TASK STATEMENT:
If a line in the entries contains the string "header", include that line in your answer.

EXTRACTED MATERIAL:
┄┄┄┄┄┄┄┄┄┄

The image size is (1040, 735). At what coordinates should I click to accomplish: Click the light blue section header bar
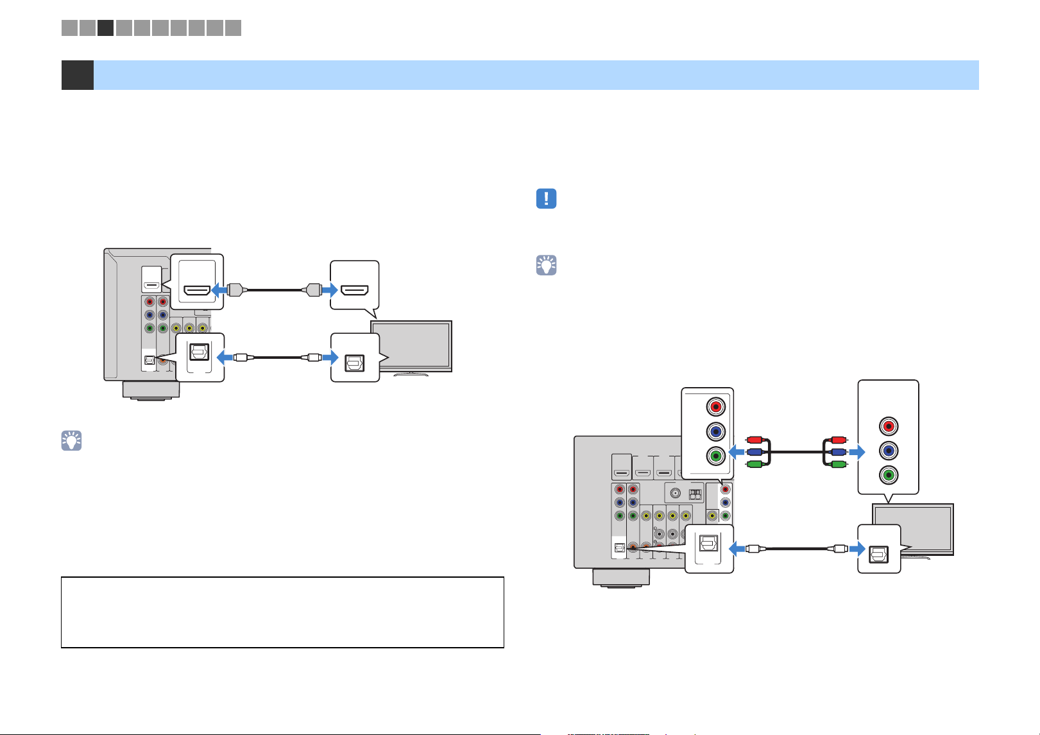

┄┄┄┄┄┄┄┄┄┄

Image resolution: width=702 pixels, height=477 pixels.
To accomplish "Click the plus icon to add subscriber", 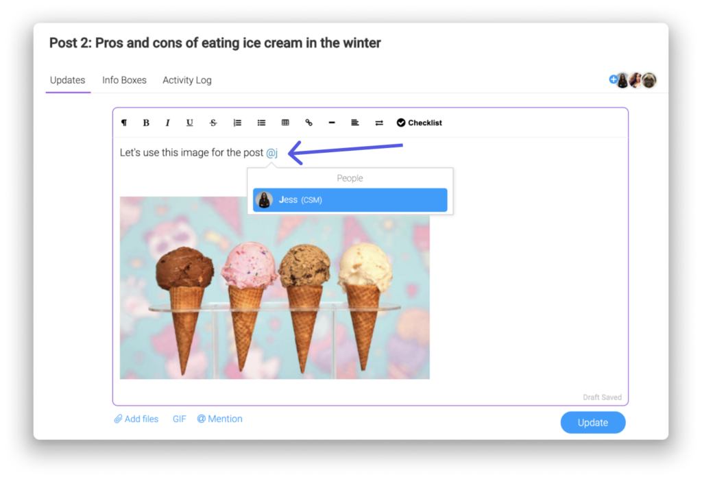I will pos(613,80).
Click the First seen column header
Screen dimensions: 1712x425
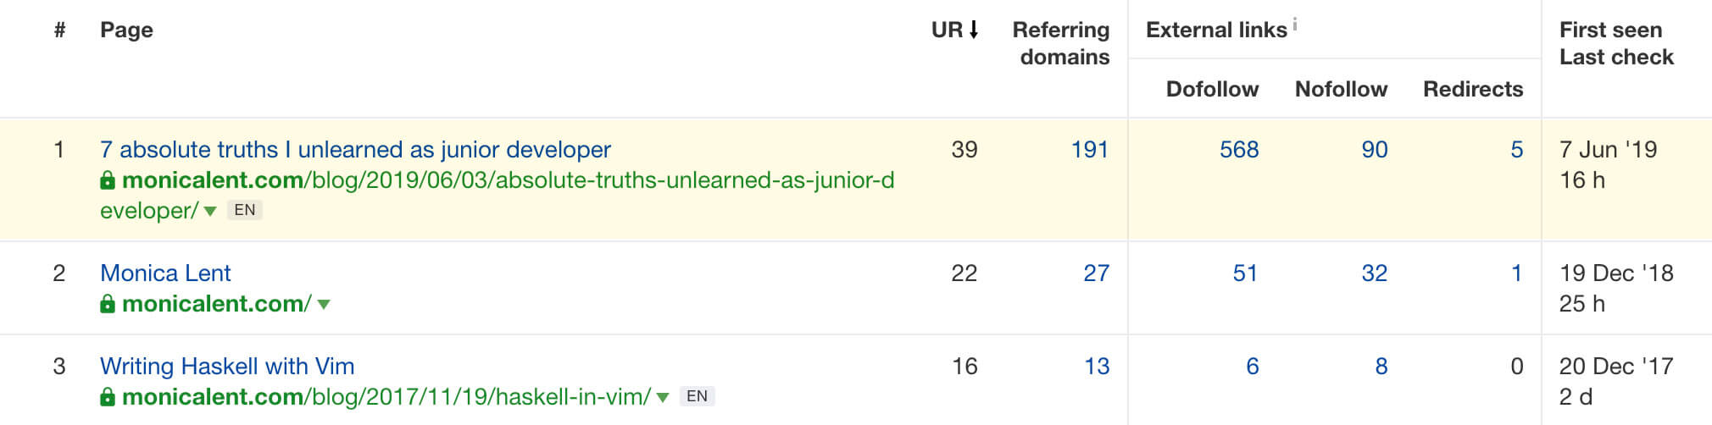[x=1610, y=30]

┄┄┄┄┄┄┄┄┄┄

TASK RESULT:
The image size is (1040, 735). At what coordinates should I click to accomplish: Click the light blue section header bar
Click the First seen column header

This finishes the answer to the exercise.